Friday, February 24, 2012

Flying

I am not an infrequent flier. Many, many times now, I have leaned back in my seat and felt gravity push against my chest as we climb. Still, at every take-off, I feel my heart thumping fiercely in protest as it rises and drops.

To ease my mind, I imagine different sources of help, and I pray.

I picture God's hand (the God that is a child, seriously playful) zooooooooming us down the runway in our toy plane and woooooshing us up in the air, lips buzzing with all the proper sound effects.

I envision us being lifted into the air by waves of love and well-wishes, waves carried with each passenger from loved ones near and far. Pooled together, what power they must have! Certainly enough to lift a plane up safely.

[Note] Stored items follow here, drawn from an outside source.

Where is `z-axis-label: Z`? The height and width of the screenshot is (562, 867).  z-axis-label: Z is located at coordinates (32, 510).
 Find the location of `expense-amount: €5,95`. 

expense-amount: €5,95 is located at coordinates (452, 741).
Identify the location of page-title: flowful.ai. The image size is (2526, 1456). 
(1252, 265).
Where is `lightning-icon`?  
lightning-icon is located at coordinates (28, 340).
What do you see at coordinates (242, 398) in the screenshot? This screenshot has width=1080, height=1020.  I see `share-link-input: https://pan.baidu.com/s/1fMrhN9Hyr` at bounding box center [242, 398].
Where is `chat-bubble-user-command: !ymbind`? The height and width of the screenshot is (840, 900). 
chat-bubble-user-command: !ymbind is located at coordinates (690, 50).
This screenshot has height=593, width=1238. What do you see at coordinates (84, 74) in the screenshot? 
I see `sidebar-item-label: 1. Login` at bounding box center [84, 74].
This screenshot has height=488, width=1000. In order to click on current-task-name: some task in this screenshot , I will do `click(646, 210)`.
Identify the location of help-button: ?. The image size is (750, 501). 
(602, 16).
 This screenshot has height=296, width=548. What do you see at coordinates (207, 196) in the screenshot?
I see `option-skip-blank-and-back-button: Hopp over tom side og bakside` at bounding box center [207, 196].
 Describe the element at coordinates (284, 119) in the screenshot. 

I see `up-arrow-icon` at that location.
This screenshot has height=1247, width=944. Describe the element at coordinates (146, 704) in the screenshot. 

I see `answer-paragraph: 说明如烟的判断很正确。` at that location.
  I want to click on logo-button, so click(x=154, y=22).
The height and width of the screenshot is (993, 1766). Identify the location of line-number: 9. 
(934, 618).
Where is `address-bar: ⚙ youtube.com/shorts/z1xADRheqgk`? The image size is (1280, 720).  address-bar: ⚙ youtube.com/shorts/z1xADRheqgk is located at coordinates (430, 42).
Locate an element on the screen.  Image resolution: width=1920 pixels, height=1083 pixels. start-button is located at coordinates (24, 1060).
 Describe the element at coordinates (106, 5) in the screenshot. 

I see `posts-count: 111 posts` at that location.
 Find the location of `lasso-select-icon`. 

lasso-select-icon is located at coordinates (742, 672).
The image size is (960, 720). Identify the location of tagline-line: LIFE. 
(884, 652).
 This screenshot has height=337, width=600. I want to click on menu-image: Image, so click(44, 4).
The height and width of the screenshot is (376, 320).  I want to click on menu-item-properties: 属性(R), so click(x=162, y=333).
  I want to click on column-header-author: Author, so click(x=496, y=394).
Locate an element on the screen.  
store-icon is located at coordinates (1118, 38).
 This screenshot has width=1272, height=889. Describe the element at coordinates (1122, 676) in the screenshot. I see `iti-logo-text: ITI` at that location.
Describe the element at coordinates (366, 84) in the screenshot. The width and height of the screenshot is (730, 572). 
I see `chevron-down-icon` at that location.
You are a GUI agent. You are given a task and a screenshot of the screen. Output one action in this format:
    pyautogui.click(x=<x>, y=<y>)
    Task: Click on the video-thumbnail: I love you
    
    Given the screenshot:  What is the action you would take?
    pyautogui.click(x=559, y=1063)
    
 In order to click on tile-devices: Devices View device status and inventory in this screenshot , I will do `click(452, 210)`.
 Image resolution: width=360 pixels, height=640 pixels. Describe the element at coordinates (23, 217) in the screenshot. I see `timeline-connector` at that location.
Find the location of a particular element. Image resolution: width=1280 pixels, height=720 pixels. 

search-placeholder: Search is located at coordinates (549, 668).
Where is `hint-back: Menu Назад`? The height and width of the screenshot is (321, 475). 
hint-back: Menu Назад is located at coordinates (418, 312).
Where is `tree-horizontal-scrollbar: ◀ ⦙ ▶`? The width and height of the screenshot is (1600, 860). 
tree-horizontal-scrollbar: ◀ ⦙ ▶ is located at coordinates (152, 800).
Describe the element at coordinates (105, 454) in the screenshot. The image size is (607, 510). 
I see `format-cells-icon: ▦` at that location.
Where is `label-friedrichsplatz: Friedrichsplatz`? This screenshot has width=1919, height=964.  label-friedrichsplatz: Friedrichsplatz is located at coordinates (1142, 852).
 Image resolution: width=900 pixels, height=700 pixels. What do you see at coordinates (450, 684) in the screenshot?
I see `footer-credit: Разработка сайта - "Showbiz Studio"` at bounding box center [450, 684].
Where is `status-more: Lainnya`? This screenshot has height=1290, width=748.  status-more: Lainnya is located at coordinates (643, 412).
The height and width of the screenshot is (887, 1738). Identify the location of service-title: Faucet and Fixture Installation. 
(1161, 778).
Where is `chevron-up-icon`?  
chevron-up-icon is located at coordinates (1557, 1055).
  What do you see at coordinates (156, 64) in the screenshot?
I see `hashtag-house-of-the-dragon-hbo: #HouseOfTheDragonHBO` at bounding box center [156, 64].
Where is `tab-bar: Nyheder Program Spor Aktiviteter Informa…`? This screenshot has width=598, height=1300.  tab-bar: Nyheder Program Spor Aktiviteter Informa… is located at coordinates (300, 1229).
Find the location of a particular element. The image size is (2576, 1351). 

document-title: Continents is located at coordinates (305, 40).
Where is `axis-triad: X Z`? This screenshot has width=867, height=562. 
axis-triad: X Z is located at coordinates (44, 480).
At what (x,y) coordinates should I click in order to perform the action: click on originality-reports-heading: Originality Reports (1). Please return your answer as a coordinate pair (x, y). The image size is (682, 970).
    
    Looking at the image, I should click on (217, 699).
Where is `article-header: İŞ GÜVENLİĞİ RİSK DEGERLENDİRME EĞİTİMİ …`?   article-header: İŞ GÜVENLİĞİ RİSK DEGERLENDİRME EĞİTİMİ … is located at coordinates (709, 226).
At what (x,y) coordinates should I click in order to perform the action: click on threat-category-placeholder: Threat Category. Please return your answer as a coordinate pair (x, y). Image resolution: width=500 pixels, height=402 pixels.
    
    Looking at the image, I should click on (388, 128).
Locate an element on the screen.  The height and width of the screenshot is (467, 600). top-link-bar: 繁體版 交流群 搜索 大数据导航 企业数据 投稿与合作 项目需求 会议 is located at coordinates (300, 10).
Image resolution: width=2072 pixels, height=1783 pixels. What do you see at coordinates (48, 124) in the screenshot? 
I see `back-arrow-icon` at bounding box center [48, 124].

All this, I realize, to avoid the truth that when I stepped onto the plan I gathered my life up in my arms, like my coat or some more precious bundle, and handed it over to pilots and mechanics and countless others. I am, coatless and shivering, at their mercy.

And it is only rarely, as we reach cruising altitude, that I allow myself the deeper truth. It was never my bundle to give away, not really. Walking or flying, we are always tethered or held aloft, always, by the web of life that threatens and sustains us, that makes us vulnerable, makes us human. We are at... and in... its mercy.

No promises. Only the reality of our naked connectedness.

And just as I realize that we are not only coatless but may as well be flying in the nude, for all the control we (n)ever have... we arrive. We collect our coats and shrug them on, and we step out into the sun, blinking and grateful.